Dislocations and fractures of teeth occur with acute trauma and removal of a tooth or root. Chronic trauma of teeth occurs with bite anomalies and after incorrectly performed orthopedic interventions.

In case of dislocation, periodontal tissues are torn and the tooth position in the socket changes (partial or complete dislocation). In case of tooth displacement from the socket, the radiograph shows widening of the periodontal space at the apex and deformation of the space. Tooth dislocations most often occur in the anterior part of the upper jaw. In case of impacted dislocation with destruction of the cortical plate of the socket, the periodontal space in the periapical region is absent. Impacted dislocations of primary teeth may be accompanied by damage to the corresponding rudiments of permanent teeth with disruption of their formation and death. In case of trauma to a temporary tooth without damage to the pulp, resorption of the root occurs within the usual time.

The fracture line can be located transversely or obliquely in any part of the root and neck, between the neck and the middle of the root; between the middle of the root and the apex; longitudinal fractures of the root and crown also occur.

In case of fractures and dislocations of teeth, an X-ray examination allows us to determine whether there is a fracture of the cortical plate and alveolar process.
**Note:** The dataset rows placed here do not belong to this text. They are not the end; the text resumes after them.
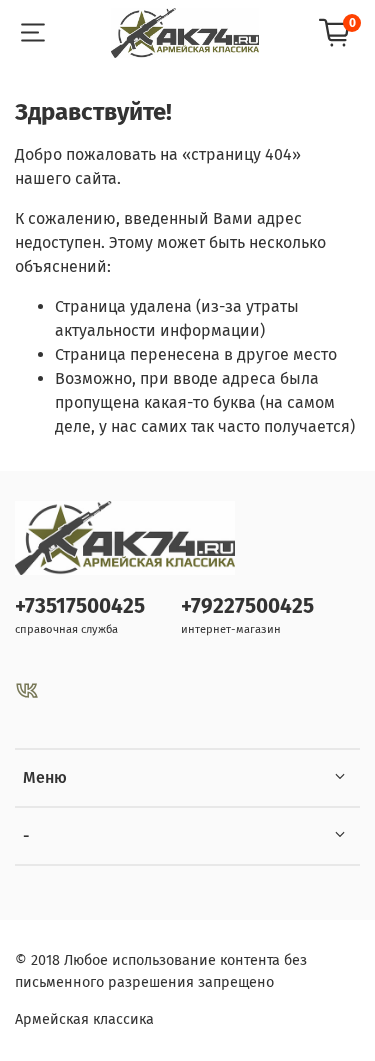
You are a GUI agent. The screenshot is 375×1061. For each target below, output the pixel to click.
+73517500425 (80, 606)
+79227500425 (247, 606)
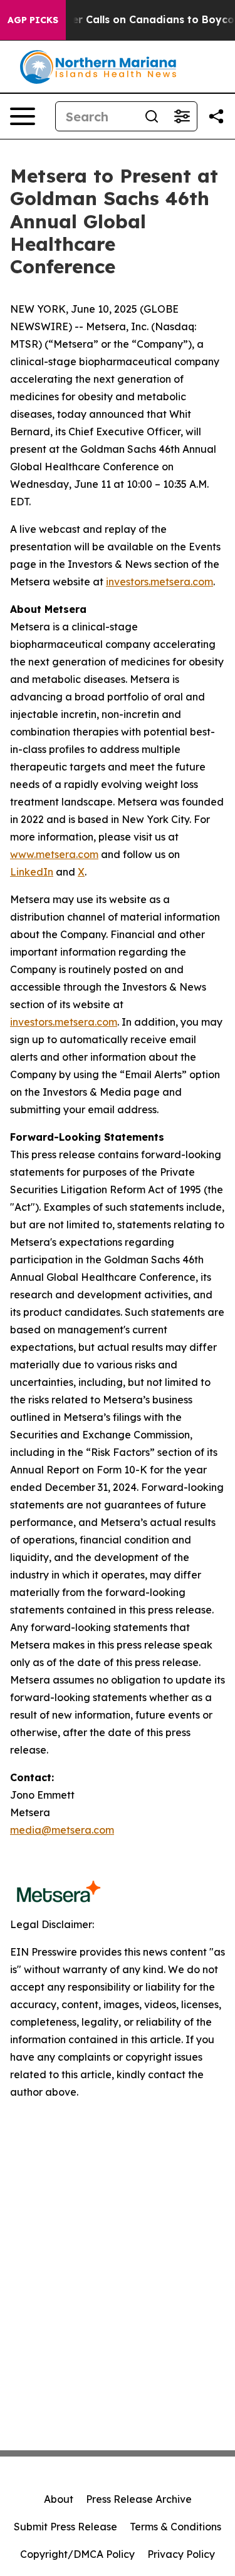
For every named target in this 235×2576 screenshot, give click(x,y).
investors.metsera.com (159, 581)
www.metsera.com (54, 854)
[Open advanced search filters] (182, 116)
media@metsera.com (62, 1830)
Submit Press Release (65, 2526)
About (58, 2499)
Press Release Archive (139, 2499)
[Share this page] (216, 116)
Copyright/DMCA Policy (77, 2554)
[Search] (152, 116)
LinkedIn (31, 872)
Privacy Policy (181, 2554)
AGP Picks (33, 20)
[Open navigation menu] (22, 116)
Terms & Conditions (175, 2526)
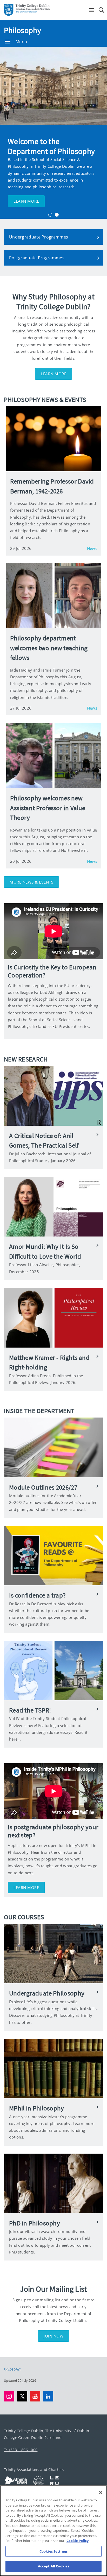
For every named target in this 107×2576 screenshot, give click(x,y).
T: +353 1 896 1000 (20, 2449)
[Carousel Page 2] (57, 215)
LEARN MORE (53, 373)
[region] (53, 2530)
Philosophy (22, 30)
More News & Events (31, 882)
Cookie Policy (77, 2540)
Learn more (26, 201)
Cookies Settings (53, 2551)
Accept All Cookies (53, 2566)
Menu (21, 41)
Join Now (53, 2336)
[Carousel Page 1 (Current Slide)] (50, 215)
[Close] (100, 2492)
Fracture healing is rare. In these cases, the radiograph shows a cuff-shaped thickening of the tooth, and the fracture line image disappears as a result of dentin formation.

When preserving the pulp, when analyzing repeated images, attention is paid to the presence or absence of replacement dentin in the tooth cavity and canals, the condition of root fragments, the periodontal gap and the cortical plate of the socket.

The pulp of a permanent tooth that has died due to trauma is removed and the canals of the fragments are sealed, which can be fastened with a pin. In case of a crown defect, inlays on a pin are used, the length and depth of insertion of which are determined taking into account the size of the root. Repeated radiographs assess the condition of the periodontal gap and the cortical plate of the socket.